Task details: Copy out the lines of the records from the one containing "Given: Switch to 6M range" through the one containing "point(722,137)", both included, with every character unchanged.

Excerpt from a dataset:
>> BEGIN

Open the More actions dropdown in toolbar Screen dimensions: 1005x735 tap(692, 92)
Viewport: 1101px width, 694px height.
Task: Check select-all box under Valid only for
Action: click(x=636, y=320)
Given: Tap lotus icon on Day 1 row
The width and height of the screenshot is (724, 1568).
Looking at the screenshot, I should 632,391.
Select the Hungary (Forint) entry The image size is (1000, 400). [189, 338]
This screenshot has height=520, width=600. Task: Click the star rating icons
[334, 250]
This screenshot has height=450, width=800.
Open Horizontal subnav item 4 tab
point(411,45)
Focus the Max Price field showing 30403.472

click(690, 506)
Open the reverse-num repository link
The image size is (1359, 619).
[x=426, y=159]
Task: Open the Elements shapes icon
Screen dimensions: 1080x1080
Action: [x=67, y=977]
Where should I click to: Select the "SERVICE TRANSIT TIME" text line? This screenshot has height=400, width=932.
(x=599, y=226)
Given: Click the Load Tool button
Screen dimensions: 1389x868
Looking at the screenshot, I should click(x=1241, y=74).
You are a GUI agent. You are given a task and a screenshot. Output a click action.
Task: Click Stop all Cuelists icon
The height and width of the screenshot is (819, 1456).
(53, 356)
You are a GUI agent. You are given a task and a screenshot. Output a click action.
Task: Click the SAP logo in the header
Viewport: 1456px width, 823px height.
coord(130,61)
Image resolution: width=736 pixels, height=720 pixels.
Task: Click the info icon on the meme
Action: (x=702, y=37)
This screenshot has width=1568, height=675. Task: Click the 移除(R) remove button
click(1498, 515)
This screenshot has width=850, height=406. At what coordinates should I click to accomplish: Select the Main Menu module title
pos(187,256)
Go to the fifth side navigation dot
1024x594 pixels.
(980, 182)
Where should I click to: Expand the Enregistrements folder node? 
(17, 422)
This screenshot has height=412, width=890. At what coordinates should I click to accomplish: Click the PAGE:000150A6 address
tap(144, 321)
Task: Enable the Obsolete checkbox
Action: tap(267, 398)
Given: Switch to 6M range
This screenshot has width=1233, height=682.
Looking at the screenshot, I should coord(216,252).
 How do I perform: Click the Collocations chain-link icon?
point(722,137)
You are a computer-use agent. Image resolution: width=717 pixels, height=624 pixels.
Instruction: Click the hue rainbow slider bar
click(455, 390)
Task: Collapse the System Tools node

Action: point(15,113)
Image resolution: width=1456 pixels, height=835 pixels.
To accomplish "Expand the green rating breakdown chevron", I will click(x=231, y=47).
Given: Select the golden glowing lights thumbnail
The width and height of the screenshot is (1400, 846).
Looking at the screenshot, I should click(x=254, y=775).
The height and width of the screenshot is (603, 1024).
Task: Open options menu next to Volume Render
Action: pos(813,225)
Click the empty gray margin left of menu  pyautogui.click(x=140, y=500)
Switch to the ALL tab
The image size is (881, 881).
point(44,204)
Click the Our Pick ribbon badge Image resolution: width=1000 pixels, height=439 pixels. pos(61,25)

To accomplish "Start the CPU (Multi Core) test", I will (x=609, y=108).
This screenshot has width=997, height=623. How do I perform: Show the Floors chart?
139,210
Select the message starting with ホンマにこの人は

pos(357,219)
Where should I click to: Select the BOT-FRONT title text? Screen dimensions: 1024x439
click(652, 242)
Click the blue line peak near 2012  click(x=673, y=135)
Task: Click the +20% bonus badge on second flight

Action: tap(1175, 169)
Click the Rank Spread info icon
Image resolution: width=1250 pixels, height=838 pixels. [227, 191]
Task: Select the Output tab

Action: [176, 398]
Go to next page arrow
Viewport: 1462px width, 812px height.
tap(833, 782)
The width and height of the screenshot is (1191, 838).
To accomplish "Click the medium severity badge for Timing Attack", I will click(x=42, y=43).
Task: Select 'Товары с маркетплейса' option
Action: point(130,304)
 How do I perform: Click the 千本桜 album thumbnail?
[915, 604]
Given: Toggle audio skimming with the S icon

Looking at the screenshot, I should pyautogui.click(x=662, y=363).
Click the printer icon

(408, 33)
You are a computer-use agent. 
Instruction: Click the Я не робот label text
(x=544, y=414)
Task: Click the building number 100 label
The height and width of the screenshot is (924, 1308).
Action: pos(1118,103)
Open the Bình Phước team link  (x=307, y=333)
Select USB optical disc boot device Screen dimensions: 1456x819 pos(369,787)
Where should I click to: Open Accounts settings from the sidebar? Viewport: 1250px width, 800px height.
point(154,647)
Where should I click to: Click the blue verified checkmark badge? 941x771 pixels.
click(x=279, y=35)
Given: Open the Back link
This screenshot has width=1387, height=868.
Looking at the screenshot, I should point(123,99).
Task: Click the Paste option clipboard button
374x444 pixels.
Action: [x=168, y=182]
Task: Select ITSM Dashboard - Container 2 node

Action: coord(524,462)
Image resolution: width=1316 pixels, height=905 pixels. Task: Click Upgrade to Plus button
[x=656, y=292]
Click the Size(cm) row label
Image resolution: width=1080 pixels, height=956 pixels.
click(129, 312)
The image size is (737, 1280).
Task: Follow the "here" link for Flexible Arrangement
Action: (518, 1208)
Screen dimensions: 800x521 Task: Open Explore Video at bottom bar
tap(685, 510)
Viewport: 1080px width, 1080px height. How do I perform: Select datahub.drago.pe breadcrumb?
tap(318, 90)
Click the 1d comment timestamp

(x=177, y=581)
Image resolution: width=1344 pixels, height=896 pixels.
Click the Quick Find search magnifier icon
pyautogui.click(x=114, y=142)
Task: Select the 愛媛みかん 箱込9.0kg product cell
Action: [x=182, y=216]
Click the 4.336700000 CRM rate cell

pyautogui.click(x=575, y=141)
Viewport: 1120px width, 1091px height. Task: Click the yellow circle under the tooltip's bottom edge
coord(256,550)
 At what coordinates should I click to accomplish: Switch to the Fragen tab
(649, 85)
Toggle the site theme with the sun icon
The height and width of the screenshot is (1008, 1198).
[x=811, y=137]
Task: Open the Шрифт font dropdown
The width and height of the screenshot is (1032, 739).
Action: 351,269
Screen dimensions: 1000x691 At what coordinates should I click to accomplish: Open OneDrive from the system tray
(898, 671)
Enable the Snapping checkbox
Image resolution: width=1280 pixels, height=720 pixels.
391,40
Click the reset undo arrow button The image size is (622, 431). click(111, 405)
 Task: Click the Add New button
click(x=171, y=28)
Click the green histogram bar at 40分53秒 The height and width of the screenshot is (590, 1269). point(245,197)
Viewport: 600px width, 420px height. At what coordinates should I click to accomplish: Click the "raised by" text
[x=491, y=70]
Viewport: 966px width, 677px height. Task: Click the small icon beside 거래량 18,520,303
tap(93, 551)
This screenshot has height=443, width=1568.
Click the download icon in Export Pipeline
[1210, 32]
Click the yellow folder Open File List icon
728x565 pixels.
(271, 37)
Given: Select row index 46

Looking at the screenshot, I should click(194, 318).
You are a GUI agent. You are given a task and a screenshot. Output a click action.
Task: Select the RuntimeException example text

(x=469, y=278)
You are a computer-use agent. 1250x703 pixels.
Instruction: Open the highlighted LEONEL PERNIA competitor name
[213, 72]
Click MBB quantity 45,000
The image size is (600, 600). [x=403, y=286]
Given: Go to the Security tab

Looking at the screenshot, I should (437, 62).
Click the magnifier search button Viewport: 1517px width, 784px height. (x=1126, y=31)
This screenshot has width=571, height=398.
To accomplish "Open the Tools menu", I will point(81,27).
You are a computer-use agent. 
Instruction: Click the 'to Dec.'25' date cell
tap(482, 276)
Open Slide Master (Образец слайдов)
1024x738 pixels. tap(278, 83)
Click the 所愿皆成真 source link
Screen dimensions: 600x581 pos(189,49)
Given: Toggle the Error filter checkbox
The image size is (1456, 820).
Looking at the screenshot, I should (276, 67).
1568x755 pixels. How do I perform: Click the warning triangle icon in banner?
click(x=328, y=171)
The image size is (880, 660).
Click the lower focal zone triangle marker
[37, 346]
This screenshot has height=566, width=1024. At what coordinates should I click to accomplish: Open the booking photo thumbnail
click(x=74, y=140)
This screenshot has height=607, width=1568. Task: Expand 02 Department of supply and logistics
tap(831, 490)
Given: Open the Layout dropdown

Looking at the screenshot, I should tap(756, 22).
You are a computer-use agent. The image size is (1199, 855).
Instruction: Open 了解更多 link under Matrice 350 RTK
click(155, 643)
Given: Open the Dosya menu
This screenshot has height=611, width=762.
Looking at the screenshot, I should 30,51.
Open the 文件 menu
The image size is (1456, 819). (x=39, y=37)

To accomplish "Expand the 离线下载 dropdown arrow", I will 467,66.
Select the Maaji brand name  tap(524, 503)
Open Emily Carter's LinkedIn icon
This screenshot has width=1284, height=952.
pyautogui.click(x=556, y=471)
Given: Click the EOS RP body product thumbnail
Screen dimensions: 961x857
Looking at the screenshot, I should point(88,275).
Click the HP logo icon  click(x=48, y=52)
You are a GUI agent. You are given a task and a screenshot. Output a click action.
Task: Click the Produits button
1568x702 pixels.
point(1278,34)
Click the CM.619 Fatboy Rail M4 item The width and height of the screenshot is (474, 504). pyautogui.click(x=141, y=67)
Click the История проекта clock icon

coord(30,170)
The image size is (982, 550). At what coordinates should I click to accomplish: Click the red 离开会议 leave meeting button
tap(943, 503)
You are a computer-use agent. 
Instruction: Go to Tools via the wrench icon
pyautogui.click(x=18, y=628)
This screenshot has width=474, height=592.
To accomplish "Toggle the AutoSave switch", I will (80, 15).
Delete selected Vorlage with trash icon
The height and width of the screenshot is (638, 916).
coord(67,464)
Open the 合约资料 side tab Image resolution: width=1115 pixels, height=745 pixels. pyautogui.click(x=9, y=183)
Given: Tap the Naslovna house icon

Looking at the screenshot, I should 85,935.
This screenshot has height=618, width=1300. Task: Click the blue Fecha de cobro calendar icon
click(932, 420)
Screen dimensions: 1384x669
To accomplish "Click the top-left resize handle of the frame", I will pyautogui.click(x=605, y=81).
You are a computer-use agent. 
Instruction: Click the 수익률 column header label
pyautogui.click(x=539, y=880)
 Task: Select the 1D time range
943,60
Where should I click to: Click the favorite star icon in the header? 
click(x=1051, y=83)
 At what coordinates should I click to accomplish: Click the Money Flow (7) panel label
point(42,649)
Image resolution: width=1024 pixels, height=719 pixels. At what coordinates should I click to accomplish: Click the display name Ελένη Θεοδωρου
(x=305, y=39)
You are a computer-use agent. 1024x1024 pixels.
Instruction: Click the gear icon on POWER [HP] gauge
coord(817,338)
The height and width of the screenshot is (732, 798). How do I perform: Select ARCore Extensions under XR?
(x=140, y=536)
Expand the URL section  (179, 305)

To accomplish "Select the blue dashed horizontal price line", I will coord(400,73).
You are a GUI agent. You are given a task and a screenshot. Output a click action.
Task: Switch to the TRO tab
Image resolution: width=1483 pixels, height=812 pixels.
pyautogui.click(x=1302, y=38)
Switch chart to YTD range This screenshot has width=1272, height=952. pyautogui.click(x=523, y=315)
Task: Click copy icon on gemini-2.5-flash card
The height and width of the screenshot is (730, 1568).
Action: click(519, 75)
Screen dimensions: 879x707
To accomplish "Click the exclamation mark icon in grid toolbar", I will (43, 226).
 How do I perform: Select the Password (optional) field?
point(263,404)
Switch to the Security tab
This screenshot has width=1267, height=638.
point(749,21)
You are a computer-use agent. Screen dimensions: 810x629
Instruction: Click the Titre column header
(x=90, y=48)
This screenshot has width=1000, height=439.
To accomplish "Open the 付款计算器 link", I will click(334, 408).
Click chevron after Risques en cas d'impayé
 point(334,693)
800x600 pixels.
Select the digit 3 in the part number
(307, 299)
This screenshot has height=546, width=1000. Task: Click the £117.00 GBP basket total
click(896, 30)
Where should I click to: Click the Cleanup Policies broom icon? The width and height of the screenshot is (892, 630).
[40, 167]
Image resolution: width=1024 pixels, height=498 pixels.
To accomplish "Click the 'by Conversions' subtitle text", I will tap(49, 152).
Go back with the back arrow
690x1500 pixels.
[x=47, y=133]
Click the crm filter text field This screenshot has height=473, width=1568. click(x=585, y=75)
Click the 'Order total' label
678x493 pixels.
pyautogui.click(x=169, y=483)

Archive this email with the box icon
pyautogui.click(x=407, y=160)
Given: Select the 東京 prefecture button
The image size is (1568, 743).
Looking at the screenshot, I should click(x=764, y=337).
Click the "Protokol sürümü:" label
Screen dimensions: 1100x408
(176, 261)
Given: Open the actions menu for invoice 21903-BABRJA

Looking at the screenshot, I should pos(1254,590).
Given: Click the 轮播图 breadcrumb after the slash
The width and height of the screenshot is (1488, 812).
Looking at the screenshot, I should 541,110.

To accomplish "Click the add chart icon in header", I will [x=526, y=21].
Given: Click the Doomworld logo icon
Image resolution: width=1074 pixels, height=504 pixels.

>> END

Output for this exercise:
Given: Switch to 6M range
This screenshot has width=1233, height=682.
Looking at the screenshot, I should coord(216,252).
 How do I perform: Click the Collocations chain-link icon?
point(722,137)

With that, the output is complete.